Ocorreu nestes tempos uma “profunda transformação da atmosfera política” (HOBSBAWM, 1977, p. 109). No mesmo passo em que a burguesia industrial inglesa e revolucionária francesa revolve as entranhas do antigo regime devassando-o, desenvolvem-se as contradições das próprias relações burguesas em desenvolvimento:


[...] a história da dupla revolução não é meramente a história do triunfo da nova sociedade burguesa. É também a história do aparecimento das forças que, um século depois de 1848, viriam a transformar a expansão em contração. E mais ainda, por volta de 1848, esta extraordinária mudança de destinos já era até certo ponto visível. [...] dentro da Europa, as forças e idéias que projetavam a substituição da sociedade triunfante já estavam aparecendo. O “espectro do comunismo” já assustava a Europa por volta de 1848. E foi exorcizado neste menos ano. [...] O período histórico que começa com a construção do primeiro sistema fabril do mundo moderno em Lancashire e com a Revolução Francesa de 1789 termina com a construção de sua primeira rede de ferrovias e a publicação do Manifesto Comunista (HOBSBAWM, 1997, p. 18).

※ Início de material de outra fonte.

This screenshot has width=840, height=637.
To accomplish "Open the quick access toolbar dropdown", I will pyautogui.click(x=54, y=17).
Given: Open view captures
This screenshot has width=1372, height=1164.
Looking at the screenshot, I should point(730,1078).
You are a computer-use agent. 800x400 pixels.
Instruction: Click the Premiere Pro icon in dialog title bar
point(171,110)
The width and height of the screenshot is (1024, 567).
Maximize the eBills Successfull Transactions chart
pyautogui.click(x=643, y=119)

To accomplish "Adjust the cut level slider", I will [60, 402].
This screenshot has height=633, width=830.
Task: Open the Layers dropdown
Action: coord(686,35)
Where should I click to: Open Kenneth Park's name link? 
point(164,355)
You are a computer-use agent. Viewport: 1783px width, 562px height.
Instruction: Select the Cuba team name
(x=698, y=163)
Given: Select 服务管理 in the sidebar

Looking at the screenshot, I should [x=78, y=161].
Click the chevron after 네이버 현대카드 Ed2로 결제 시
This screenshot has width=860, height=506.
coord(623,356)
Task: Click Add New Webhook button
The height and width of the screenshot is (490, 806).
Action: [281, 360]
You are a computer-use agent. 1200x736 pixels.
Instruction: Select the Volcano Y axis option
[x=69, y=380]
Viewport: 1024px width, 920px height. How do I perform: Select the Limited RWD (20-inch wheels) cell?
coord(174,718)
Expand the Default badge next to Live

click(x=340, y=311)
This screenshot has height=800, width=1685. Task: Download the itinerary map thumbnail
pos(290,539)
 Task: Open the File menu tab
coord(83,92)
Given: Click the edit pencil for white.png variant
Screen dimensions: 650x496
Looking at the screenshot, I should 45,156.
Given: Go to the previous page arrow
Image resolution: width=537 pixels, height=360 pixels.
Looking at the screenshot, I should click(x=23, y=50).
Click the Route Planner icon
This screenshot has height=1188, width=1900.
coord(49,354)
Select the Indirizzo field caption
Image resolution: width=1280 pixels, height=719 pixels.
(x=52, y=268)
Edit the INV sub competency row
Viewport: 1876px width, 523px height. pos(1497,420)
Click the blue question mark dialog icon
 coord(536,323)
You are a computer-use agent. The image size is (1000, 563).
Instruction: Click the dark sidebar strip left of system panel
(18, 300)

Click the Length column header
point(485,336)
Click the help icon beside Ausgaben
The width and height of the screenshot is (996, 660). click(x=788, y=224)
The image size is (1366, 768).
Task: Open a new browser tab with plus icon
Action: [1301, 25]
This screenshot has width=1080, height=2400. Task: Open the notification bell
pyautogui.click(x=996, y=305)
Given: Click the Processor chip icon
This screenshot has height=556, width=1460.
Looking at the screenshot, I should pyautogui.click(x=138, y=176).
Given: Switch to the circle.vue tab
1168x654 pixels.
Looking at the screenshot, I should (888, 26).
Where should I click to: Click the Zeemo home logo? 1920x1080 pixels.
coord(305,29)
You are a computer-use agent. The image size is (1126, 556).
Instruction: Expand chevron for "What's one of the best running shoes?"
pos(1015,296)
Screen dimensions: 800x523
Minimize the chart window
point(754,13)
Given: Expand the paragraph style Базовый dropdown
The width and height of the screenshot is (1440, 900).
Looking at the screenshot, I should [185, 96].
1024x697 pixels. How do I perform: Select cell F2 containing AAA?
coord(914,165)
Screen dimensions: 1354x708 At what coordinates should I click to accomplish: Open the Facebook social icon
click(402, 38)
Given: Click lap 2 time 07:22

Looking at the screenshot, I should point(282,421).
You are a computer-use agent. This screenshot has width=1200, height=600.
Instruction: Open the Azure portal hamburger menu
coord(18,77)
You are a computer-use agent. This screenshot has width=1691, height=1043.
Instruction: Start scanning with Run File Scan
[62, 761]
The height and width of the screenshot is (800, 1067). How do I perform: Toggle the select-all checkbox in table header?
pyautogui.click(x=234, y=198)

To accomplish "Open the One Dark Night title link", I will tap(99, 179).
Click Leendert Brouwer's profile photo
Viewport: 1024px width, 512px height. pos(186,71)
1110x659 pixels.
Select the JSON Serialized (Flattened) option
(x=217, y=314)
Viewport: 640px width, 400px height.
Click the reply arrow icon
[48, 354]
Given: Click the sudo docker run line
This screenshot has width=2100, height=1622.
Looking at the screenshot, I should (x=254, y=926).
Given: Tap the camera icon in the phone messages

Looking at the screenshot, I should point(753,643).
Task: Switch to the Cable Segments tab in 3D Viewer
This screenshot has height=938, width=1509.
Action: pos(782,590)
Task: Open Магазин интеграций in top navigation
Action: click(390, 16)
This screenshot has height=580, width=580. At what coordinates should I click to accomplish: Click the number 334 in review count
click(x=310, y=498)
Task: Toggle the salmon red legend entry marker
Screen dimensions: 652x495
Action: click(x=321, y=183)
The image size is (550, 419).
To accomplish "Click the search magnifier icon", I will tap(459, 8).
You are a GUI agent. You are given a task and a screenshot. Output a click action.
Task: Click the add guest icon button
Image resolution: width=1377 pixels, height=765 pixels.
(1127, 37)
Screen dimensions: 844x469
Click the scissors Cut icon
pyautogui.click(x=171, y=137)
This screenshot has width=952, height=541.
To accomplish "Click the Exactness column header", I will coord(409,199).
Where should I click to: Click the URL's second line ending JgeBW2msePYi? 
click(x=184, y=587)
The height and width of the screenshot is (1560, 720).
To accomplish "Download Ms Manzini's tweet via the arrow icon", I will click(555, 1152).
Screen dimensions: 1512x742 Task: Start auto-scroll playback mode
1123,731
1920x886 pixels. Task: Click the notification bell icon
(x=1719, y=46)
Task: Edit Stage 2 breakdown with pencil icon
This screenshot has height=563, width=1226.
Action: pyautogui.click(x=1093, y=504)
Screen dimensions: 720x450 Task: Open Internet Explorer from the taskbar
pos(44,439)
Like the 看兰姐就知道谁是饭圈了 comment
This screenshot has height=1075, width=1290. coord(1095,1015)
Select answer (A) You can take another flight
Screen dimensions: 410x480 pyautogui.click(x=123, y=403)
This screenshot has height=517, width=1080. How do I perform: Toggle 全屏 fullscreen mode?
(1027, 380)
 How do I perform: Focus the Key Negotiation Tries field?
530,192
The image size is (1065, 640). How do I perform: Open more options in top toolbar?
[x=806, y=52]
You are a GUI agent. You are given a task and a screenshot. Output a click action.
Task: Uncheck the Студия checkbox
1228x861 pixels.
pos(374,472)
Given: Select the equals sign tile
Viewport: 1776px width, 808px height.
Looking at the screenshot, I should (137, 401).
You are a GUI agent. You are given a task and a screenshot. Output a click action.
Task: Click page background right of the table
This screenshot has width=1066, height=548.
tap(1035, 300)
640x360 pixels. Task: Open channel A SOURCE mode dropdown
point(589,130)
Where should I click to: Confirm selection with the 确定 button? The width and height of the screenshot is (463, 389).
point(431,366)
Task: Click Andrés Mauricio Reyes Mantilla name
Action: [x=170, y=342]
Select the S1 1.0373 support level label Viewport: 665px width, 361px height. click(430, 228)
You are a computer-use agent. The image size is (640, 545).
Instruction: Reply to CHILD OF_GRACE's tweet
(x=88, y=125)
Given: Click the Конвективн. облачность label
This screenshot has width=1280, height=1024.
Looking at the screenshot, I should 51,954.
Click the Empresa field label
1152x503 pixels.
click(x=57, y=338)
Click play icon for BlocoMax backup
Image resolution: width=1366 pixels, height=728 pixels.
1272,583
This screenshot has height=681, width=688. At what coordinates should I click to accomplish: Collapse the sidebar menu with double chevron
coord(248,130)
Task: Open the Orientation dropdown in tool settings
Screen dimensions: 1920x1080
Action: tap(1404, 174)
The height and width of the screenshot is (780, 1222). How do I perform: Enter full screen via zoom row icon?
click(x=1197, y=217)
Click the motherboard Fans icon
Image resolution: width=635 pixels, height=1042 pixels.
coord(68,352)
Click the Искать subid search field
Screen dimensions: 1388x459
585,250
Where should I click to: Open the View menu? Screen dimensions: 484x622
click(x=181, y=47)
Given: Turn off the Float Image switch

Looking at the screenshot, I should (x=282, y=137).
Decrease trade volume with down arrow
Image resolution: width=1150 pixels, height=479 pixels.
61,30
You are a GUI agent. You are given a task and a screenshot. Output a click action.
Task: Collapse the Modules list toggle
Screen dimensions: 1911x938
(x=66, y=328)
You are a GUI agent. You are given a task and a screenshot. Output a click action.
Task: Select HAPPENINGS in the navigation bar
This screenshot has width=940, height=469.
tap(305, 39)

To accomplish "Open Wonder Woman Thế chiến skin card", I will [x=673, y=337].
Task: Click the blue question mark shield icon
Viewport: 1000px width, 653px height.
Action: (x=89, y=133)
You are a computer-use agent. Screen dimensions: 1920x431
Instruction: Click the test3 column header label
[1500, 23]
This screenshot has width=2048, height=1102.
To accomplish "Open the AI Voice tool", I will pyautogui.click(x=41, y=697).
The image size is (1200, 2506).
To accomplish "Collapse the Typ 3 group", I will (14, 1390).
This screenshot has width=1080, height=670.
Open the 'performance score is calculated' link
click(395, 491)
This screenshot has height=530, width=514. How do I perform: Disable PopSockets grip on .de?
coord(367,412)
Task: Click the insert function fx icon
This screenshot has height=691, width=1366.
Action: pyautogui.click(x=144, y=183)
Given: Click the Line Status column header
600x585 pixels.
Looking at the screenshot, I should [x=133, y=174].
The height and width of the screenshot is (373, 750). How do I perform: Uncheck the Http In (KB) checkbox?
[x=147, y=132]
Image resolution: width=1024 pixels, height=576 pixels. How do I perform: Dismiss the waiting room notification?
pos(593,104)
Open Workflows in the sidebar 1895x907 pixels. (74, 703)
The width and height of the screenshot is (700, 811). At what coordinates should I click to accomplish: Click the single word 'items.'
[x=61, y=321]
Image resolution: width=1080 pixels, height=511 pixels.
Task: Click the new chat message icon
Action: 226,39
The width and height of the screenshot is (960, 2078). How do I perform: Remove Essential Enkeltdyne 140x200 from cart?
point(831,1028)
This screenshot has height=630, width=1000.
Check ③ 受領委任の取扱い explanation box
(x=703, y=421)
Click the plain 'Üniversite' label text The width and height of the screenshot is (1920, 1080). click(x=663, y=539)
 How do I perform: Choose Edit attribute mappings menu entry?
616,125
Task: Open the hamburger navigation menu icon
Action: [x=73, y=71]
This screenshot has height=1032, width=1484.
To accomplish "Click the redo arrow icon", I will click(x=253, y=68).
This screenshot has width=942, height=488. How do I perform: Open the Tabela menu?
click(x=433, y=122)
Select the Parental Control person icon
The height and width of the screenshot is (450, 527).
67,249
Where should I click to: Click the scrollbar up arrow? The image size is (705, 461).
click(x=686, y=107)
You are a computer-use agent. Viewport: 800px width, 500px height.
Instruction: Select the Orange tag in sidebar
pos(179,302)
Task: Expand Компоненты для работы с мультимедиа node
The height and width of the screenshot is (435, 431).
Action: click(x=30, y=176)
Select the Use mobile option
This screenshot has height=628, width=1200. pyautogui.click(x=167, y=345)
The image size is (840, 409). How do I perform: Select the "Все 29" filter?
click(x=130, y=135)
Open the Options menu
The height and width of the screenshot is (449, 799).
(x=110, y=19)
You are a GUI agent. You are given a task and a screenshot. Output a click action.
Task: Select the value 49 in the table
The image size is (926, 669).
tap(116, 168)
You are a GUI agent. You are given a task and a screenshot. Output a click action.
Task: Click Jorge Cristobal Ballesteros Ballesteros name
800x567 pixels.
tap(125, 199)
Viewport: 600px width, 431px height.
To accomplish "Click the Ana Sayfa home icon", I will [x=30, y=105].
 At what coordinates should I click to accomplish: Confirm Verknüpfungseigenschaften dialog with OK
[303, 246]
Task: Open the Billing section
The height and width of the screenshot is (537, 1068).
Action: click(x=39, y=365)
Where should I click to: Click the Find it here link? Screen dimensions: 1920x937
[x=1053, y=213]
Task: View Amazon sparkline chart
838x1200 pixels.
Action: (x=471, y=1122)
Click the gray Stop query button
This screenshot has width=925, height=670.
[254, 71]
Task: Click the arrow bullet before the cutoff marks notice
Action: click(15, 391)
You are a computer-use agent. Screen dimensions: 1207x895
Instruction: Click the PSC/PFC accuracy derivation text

Além disso, a experiência da revolução e da expansão francesa, evidenciava outro aspecto que serviria de referência para os intelectuais a serviço da revolução, e para as classes que surgiam das contradições da revolução burguesa:


[...] em 1815 prevalecia uma atitude totalmente diferente em relação à revolução, que dominava a política dos Estados.

Sabia-se agora que a revolução num só país podia ser um fenômeno europeu, que suas doutrinas podiam atravessar as fronteiras e, o que era pior, que seus exércitos podiam fazer explodir os sistemas políticos de um continente. Sabia-se agora que a revolução social era possível, que as nações existiam independentemente dos Estados, os povos independentemente de seus governantes, e até mesmo que os pobres existiam independentemente das classes governantes (HOBSBAWM, 1997, p. 108)


A partir de então, era mais difícil dominar o povo (HOBSBAWM, 1997, p. 110).

Marx e Engels nascem e desenvolvem-se intelectuais críticos do seu tempo neste período de transformações mundiais decorrentes da revolução industrial inglesa e da Revolução Francesa. A maior parte do que estão debatendo individualmente antes de agosto de 1844 (quando se encontram com acordo em suas posições) refere-se aos conflitos internos à Renânia que luta contra a reação movida por Frederico Guilherme III (Rei da Prússia entre 1797-1840) e Frederico Guilherme IV (Rei da Prússia de 1840-1861) (que ocorre no seio do período da Restauração – 1815-1830 – na chamada Santa Aliança entre Império Russo, Império Austríaco e Reino da Prússia), especialmente, o desinteresse da dieta renana pela situação dos trabalhadores empobrecidos pelo avanço das relações de produção capitalistas em contradição com a crise do regime feudal no interior do que hoje conhecemos como Alemanha.


Referências:

CC do PCUS. Friedrich Engels – Biografia. Lisboa/Moscovo: Editorial “Avante!”/Progresso, 1986.

CC do PCUS. Karl Marx – Biografia. Lisboa/Moscovo: Editorial “Avante!”/Progresso, 1973.HOBSBAWM, Eric. A era das revoluções. 10 ed. Rio de Janeiro: Paz e Terra, 1977.